# Chicago, Illinois OIS



## RodneyFarva (Jan 18, 2007)

Ok, a few things...
1, They should have cleared the use of force with LeBron.
2, Cuff him up! post shoot.
3, Search him!
4, Search him again, yes we can he is bleeding from femoral like a garden house, but now is not the time to play "Angry Birds" or check Facebook. once you are SURE he has no other weapons then you can remove the cuffs if you feel its safe to do so.
5, Stop Playing to your body cam "No I'm rendering aid!" Yeah we know hence the TQ, quick clot and request for a bus.

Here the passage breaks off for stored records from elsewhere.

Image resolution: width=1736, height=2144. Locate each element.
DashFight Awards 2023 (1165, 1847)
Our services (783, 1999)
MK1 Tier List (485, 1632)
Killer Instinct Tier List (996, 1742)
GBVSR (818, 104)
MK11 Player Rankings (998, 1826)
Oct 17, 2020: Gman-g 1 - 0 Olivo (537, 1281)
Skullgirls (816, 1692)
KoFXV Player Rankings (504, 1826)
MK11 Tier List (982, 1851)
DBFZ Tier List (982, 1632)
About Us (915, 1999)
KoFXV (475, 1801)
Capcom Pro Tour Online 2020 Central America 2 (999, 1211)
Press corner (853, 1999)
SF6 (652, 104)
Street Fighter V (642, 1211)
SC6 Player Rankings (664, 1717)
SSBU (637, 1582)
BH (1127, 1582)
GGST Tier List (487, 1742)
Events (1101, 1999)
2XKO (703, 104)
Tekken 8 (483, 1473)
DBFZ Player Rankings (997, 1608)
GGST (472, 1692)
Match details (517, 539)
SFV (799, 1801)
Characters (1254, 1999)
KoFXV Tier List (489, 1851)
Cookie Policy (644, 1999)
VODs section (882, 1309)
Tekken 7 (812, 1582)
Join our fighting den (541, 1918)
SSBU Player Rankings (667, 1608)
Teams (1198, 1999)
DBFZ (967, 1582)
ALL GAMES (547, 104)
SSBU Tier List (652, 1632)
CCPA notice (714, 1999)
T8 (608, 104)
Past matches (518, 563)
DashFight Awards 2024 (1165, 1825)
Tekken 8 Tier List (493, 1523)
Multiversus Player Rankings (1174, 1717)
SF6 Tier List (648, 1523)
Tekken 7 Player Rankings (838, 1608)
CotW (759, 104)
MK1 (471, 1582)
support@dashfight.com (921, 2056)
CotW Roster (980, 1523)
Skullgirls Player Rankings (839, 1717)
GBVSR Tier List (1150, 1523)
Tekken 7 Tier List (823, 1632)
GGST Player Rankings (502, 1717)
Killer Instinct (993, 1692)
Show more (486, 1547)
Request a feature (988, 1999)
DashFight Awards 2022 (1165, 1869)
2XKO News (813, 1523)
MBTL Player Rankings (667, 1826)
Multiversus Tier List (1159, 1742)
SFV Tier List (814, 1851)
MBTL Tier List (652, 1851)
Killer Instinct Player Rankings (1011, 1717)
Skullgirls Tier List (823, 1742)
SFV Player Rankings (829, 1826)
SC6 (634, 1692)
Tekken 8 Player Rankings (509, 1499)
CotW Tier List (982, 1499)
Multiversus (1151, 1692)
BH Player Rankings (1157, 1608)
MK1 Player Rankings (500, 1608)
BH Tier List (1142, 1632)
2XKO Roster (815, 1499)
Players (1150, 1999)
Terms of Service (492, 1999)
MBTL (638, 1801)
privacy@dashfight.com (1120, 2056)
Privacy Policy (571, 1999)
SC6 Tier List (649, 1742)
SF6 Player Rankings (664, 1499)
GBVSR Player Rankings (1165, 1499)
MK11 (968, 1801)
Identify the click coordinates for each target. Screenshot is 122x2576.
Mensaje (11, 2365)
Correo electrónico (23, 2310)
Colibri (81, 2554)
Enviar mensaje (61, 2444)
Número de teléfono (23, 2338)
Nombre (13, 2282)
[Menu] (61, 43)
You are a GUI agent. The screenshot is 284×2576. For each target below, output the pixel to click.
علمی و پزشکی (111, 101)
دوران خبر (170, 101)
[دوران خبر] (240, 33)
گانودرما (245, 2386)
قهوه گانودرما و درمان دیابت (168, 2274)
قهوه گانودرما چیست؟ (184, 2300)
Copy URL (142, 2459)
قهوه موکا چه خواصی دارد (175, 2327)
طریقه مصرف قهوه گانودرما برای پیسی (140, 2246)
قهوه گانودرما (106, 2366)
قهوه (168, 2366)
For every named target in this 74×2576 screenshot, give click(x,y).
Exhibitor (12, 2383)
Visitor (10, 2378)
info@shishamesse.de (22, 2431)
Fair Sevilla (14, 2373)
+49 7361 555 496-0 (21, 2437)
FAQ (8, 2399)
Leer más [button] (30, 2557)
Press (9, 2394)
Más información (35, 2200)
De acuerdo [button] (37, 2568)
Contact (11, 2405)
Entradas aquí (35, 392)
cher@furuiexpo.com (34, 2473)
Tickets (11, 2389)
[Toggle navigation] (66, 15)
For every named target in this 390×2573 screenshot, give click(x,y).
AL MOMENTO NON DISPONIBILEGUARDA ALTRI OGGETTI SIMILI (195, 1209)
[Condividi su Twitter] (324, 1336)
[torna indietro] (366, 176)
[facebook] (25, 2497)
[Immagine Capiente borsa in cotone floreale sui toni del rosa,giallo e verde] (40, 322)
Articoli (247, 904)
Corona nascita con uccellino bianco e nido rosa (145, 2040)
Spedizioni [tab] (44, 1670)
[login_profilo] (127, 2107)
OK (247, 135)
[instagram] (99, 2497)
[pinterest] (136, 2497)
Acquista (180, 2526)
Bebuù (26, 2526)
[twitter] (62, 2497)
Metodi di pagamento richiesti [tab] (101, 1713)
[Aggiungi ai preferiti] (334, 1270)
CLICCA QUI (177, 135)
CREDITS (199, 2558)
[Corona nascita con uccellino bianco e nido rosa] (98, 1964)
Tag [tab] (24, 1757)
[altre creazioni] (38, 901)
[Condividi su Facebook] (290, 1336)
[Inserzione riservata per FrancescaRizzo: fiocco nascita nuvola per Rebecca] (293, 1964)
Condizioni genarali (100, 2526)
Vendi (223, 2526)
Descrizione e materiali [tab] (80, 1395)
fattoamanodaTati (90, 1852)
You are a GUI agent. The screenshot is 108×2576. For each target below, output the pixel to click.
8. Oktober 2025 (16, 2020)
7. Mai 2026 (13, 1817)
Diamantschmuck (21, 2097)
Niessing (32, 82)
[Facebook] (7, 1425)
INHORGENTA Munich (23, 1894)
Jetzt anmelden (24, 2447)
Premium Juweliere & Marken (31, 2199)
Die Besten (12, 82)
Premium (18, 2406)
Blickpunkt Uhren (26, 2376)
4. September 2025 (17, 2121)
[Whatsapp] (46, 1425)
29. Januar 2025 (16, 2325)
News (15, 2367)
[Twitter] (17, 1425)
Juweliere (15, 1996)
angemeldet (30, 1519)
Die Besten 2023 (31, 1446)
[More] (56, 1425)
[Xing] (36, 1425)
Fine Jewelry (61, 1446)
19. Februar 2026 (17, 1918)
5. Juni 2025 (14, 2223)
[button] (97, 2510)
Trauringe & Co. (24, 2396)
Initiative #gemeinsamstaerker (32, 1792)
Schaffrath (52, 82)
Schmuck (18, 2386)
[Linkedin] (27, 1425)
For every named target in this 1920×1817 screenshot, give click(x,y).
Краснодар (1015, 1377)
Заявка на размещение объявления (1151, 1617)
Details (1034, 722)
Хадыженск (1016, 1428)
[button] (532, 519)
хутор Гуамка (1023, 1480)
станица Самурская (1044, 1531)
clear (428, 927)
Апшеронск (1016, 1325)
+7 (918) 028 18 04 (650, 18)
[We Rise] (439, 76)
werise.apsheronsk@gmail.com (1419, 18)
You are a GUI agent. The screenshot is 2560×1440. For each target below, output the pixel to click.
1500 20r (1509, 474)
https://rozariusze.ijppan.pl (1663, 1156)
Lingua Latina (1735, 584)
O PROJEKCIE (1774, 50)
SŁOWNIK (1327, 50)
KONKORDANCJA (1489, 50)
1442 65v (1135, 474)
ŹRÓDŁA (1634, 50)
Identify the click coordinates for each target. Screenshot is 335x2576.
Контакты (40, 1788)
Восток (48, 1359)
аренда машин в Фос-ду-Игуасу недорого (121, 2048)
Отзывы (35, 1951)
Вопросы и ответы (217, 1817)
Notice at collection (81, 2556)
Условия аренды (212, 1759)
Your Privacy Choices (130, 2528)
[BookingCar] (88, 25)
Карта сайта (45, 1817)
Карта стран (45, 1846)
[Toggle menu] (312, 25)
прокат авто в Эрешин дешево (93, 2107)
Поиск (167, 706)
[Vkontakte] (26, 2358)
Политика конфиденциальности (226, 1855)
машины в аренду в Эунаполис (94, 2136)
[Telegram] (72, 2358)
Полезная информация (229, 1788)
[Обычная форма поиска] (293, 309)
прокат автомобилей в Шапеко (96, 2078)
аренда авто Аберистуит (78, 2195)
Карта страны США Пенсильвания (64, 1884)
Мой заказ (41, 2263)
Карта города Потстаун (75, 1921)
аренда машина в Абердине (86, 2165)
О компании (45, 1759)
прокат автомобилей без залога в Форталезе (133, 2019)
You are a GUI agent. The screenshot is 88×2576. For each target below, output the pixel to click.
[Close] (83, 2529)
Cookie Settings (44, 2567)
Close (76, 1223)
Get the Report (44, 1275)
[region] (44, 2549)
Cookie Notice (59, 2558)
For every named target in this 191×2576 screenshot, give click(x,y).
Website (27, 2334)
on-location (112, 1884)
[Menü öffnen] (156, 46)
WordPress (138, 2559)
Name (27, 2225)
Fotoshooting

Chicago, Illinois — The Civilian Office of Police Accountability (COPA) released video and other materials of the fatal officer-involved shooting that took place on March 31, 2021, near 5200 W. Eddy Street. Based upon information obtained in the early stages of the investigation, COPA has recommended the Chicago Police Officer who discharged his weapon, fatally injuring 22-year-old Anthony Alvarez, be relieved of police powers during the pendency of the investigation. Chicago Police Department (CPD) tactical officers attempted to stop and speak with Antony Alvarez - an individual familiar to the officers. Alvarez fled as officers approached, leading to a foot pursuit by the officers. During the brief foot pursuit, officers made verbal commands to Alvarez to drop the weapon. A Chicago Police Officer fired his weapon multiple times, fatally injuring Alvarez.


----------